### Assigned task
Take the line containing "FujiSSL企業認証SSL売れてます (1080, 435)" as the first and the last line of the records below as the end, and please set down only what lies between them exactly, both ends included.

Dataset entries
--- --- ---
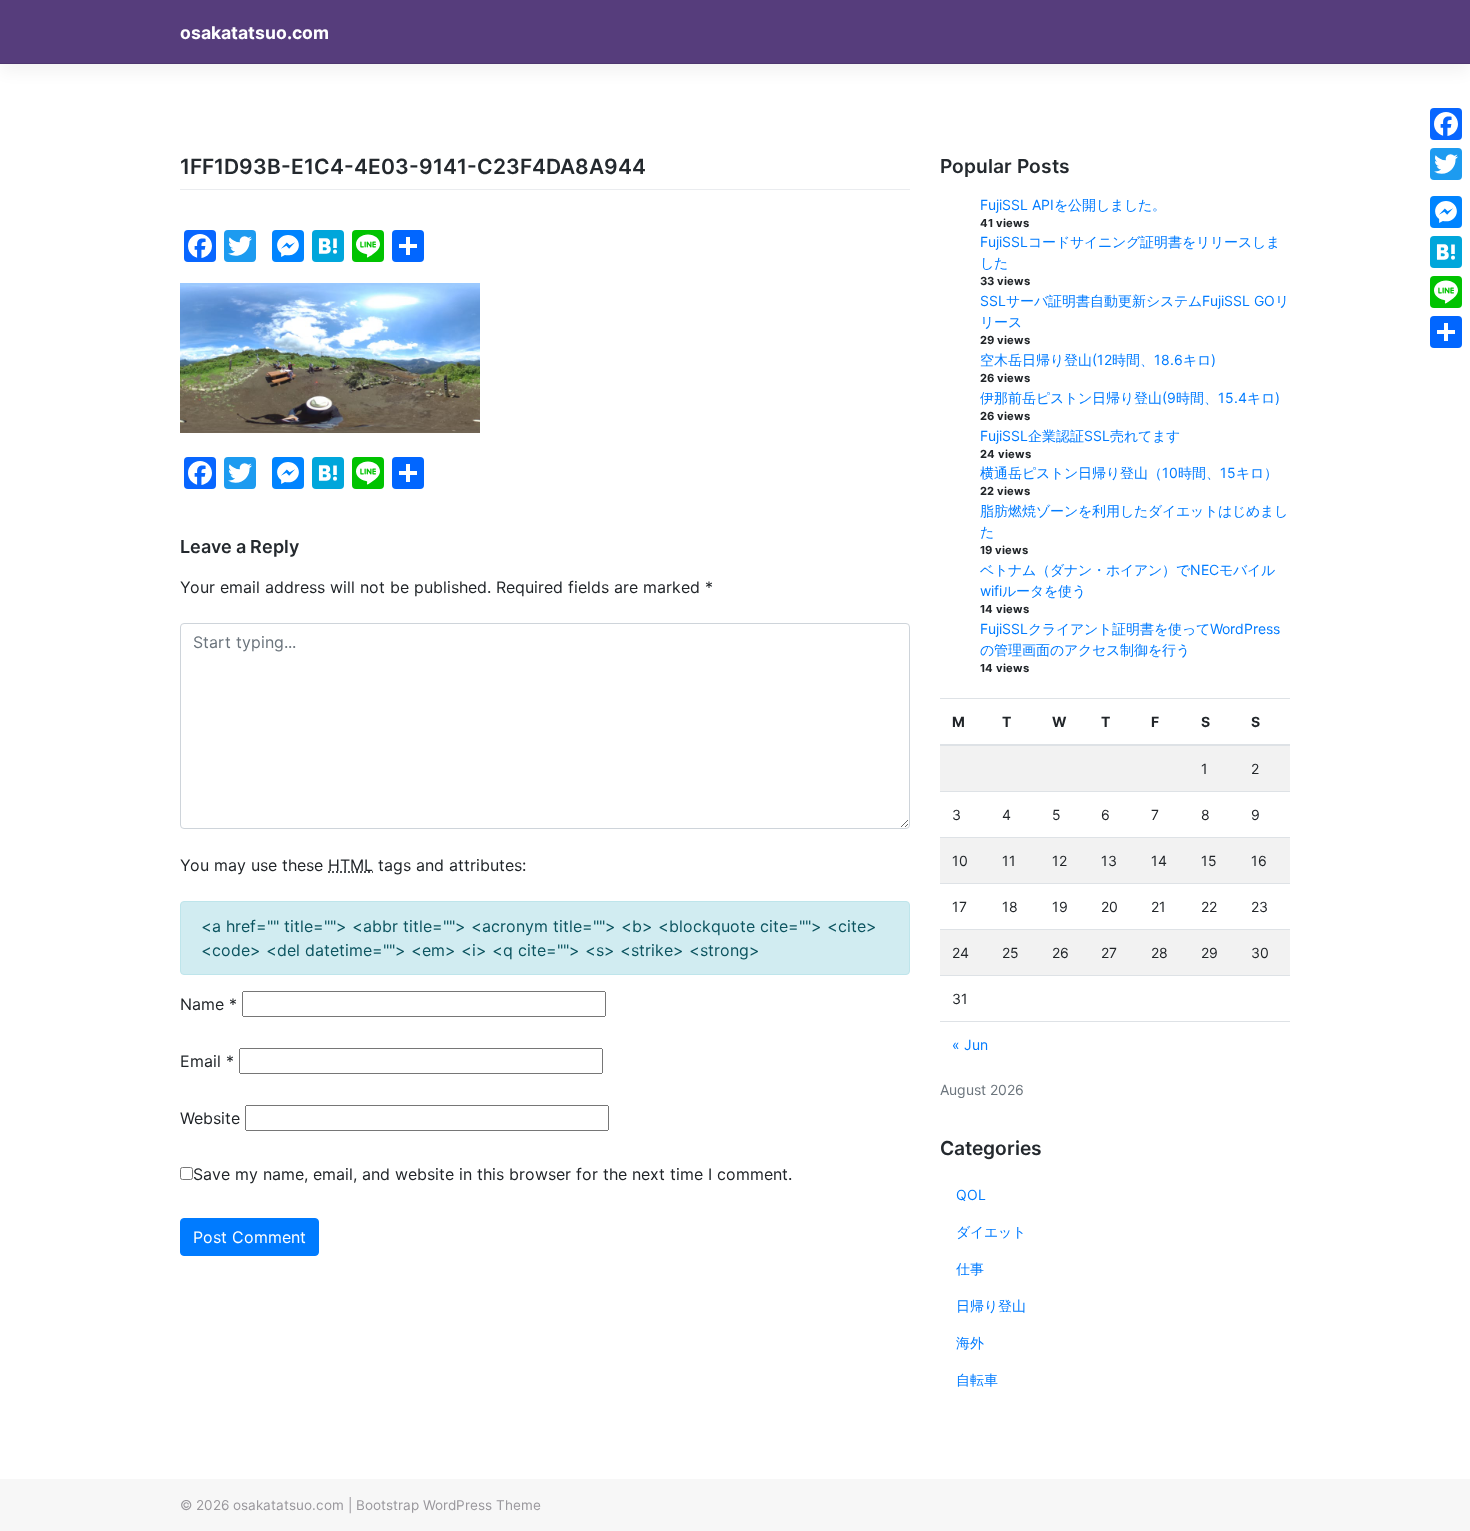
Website (210, 1118)
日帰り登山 (991, 1305)
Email (207, 1061)
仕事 (970, 1268)
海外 (970, 1342)
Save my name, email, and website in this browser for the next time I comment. (492, 1174)
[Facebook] (1446, 124)
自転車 (977, 1379)
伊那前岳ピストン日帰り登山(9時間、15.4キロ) (1130, 397)
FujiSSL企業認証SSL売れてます (1080, 435)
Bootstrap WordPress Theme (448, 1505)
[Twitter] (1446, 164)
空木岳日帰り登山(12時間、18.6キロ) (1098, 359)
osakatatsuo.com (254, 32)
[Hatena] (1446, 252)
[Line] (1446, 292)
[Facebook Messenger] (1446, 212)
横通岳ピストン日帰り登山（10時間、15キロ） (1129, 472)
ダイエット (991, 1231)
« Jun (970, 1044)
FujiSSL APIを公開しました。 (1073, 204)
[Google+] (1446, 188)
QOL (971, 1194)
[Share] (1446, 332)
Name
--- --- ---
### Written reply
FujiSSL企業認証SSL売れてます (1080, 435)
Bootstrap WordPress Theme (448, 1505)
[Twitter] (1446, 164)
空木岳日帰り登山(12時間、18.6キロ) (1098, 359)
osakatatsuo.com (254, 32)
[Hatena] (1446, 252)
[Line] (1446, 292)
[Facebook Messenger] (1446, 212)
横通岳ピストン日帰り登山（10時間、15キロ） (1129, 472)
ダイエット (991, 1231)
« Jun (970, 1044)
FujiSSL APIを公開しました。 (1073, 204)
[Google+] (1446, 188)
QOL (971, 1194)
[Share] (1446, 332)
Name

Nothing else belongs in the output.